• About this task: Please write out each entry exactly as it appears.

• Data for review:
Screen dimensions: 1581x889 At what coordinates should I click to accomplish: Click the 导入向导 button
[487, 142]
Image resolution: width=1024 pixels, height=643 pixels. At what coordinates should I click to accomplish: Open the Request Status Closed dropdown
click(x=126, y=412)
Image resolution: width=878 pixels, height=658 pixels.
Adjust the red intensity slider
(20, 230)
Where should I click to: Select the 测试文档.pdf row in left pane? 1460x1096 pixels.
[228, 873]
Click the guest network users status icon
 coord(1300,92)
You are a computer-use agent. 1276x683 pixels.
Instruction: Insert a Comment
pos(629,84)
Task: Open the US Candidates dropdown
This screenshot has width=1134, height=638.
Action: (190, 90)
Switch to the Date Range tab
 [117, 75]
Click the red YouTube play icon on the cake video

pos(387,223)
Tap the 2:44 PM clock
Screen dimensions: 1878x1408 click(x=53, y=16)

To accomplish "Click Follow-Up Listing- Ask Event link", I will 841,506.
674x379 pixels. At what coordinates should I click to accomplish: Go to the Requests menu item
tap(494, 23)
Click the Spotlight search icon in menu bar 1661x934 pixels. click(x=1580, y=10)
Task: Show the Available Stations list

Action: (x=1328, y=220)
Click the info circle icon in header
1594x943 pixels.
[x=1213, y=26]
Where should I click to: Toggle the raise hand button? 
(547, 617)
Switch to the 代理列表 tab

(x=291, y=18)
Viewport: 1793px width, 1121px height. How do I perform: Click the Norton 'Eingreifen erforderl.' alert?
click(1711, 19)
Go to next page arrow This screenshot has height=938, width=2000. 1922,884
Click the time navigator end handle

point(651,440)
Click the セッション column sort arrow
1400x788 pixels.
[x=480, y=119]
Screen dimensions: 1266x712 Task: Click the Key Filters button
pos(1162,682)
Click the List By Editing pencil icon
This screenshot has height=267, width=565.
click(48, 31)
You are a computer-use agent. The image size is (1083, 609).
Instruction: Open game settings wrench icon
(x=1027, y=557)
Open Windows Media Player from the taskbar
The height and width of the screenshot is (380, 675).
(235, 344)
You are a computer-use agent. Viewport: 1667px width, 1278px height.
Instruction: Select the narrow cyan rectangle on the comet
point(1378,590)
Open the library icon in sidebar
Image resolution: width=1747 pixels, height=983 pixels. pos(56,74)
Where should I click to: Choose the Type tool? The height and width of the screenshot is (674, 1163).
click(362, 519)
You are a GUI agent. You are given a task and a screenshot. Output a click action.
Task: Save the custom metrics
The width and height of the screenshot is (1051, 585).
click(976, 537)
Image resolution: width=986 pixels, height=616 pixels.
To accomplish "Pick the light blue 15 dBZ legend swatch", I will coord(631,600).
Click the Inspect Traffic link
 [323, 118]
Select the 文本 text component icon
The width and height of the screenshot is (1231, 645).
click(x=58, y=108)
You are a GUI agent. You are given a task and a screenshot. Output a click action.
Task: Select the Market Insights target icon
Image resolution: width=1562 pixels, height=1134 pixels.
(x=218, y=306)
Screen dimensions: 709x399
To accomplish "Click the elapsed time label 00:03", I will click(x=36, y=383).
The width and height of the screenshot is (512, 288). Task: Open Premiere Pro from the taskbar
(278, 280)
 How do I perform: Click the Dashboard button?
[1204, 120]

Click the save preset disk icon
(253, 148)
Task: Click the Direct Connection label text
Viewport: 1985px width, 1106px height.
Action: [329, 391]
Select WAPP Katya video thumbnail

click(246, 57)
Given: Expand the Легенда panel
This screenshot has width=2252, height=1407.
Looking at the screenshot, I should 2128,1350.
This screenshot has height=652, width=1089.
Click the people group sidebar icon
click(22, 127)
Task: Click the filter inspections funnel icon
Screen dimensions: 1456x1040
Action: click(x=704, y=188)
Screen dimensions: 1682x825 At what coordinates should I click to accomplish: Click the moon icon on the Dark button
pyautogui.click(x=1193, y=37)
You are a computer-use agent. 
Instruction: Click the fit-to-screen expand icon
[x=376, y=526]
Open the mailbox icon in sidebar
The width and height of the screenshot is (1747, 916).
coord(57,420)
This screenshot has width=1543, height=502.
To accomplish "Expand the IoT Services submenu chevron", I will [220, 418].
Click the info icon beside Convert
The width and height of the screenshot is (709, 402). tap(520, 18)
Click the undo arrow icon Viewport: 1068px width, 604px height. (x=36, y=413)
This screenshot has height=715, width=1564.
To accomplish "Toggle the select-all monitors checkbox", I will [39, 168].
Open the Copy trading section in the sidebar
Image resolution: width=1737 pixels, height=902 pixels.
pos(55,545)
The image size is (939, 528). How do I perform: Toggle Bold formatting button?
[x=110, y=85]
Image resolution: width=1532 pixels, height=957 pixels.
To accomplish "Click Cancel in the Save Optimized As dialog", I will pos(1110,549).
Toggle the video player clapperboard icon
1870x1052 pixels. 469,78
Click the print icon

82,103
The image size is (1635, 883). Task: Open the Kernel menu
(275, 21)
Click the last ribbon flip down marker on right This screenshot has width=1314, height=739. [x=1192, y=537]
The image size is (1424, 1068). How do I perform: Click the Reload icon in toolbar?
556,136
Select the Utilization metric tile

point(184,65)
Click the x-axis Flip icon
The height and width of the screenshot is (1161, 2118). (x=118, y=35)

• Result:
Screen dimensions: 1581x889 At what coordinates should I click to accomplish: Click the 导入向导 button
[487, 142]
Image resolution: width=1024 pixels, height=643 pixels. At what coordinates should I click to accomplish: Open the Request Status Closed dropdown
click(x=126, y=412)
Image resolution: width=878 pixels, height=658 pixels.
Adjust the red intensity slider
(20, 230)
Where should I click to: Select the 测试文档.pdf row in left pane? 1460x1096 pixels.
[228, 873]
Click the guest network users status icon
 coord(1300,92)
You are a computer-use agent. 1276x683 pixels.
Instruction: Insert a Comment
pos(629,84)
Task: Open the US Candidates dropdown
This screenshot has width=1134, height=638.
Action: (190, 90)
Switch to the Date Range tab
 [117, 75]
Click the red YouTube play icon on the cake video

pos(387,223)
Tap the 2:44 PM clock
Screen dimensions: 1878x1408 click(x=53, y=16)

To accomplish "Click Follow-Up Listing- Ask Event link", I will 841,506.
674x379 pixels. At what coordinates should I click to accomplish: Go to the Requests menu item
tap(494, 23)
Click the Spotlight search icon in menu bar 1661x934 pixels. click(x=1580, y=10)
Task: Show the Available Stations list

Action: (x=1328, y=220)
Click the info circle icon in header
1594x943 pixels.
[x=1213, y=26]
Where should I click to: Toggle the raise hand button? 
(547, 617)
Switch to the 代理列表 tab

(x=291, y=18)
Viewport: 1793px width, 1121px height. How do I perform: Click the Norton 'Eingreifen erforderl.' alert?
click(1711, 19)
Go to next page arrow This screenshot has height=938, width=2000. 1922,884
Click the time navigator end handle

point(651,440)
Click the セッション column sort arrow
1400x788 pixels.
[x=480, y=119]
Screen dimensions: 1266x712 Task: Click the Key Filters button
pos(1162,682)
Click the List By Editing pencil icon
This screenshot has height=267, width=565.
click(48, 31)
You are a computer-use agent. The image size is (1083, 609).
Instruction: Open game settings wrench icon
(x=1027, y=557)
Open Windows Media Player from the taskbar
The height and width of the screenshot is (380, 675).
(235, 344)
You are a computer-use agent. Viewport: 1667px width, 1278px height.
Instruction: Select the narrow cyan rectangle on the comet
point(1378,590)
Open the library icon in sidebar
Image resolution: width=1747 pixels, height=983 pixels. pos(56,74)
Where should I click to: Choose the Type tool? The height and width of the screenshot is (674, 1163).
click(362, 519)
You are a GUI agent. You are given a task and a screenshot. Output a click action.
Task: Save the custom metrics
The width and height of the screenshot is (1051, 585).
click(976, 537)
Image resolution: width=986 pixels, height=616 pixels.
To accomplish "Pick the light blue 15 dBZ legend swatch", I will coord(631,600).
Click the Inspect Traffic link
 [323, 118]
Select the 文本 text component icon
The width and height of the screenshot is (1231, 645).
click(x=58, y=108)
You are a GUI agent. You are given a task and a screenshot. Output a click action.
Task: Select the Market Insights target icon
Image resolution: width=1562 pixels, height=1134 pixels.
(x=218, y=306)
Screen dimensions: 709x399
To accomplish "Click the elapsed time label 00:03", I will click(x=36, y=383).
The width and height of the screenshot is (512, 288). Task: Open Premiere Pro from the taskbar
(278, 280)
 How do I perform: Click the Dashboard button?
[1204, 120]

Click the save preset disk icon
(253, 148)
Task: Click the Direct Connection label text
Viewport: 1985px width, 1106px height.
Action: [329, 391]
Select WAPP Katya video thumbnail

click(246, 57)
Given: Expand the Легенда panel
This screenshot has width=2252, height=1407.
Looking at the screenshot, I should 2128,1350.
This screenshot has height=652, width=1089.
Click the people group sidebar icon
click(22, 127)
Task: Click the filter inspections funnel icon
Screen dimensions: 1456x1040
Action: click(x=704, y=188)
Screen dimensions: 1682x825 At what coordinates should I click to accomplish: Click the moon icon on the Dark button
pyautogui.click(x=1193, y=37)
You are a computer-use agent. 
Instruction: Click the fit-to-screen expand icon
[x=376, y=526]
Open the mailbox icon in sidebar
The width and height of the screenshot is (1747, 916).
coord(57,420)
This screenshot has width=1543, height=502.
To accomplish "Expand the IoT Services submenu chevron", I will [220, 418].
Click the info icon beside Convert
The width and height of the screenshot is (709, 402). tap(520, 18)
Click the undo arrow icon Viewport: 1068px width, 604px height. (x=36, y=413)
This screenshot has height=715, width=1564.
To accomplish "Toggle the select-all monitors checkbox", I will [39, 168].
Open the Copy trading section in the sidebar
Image resolution: width=1737 pixels, height=902 pixels.
pos(55,545)
The image size is (939, 528). How do I perform: Toggle Bold formatting button?
[x=110, y=85]
Image resolution: width=1532 pixels, height=957 pixels.
To accomplish "Click Cancel in the Save Optimized As dialog", I will pos(1110,549).
Toggle the video player clapperboard icon
1870x1052 pixels. 469,78
Click the print icon

82,103
The image size is (1635, 883). Task: Open the Kernel menu
(275, 21)
Click the last ribbon flip down marker on right This screenshot has width=1314, height=739. [x=1192, y=537]
The image size is (1424, 1068). How do I perform: Click the Reload icon in toolbar?
556,136
Select the Utilization metric tile

point(184,65)
Click the x-axis Flip icon
The height and width of the screenshot is (1161, 2118). (x=118, y=35)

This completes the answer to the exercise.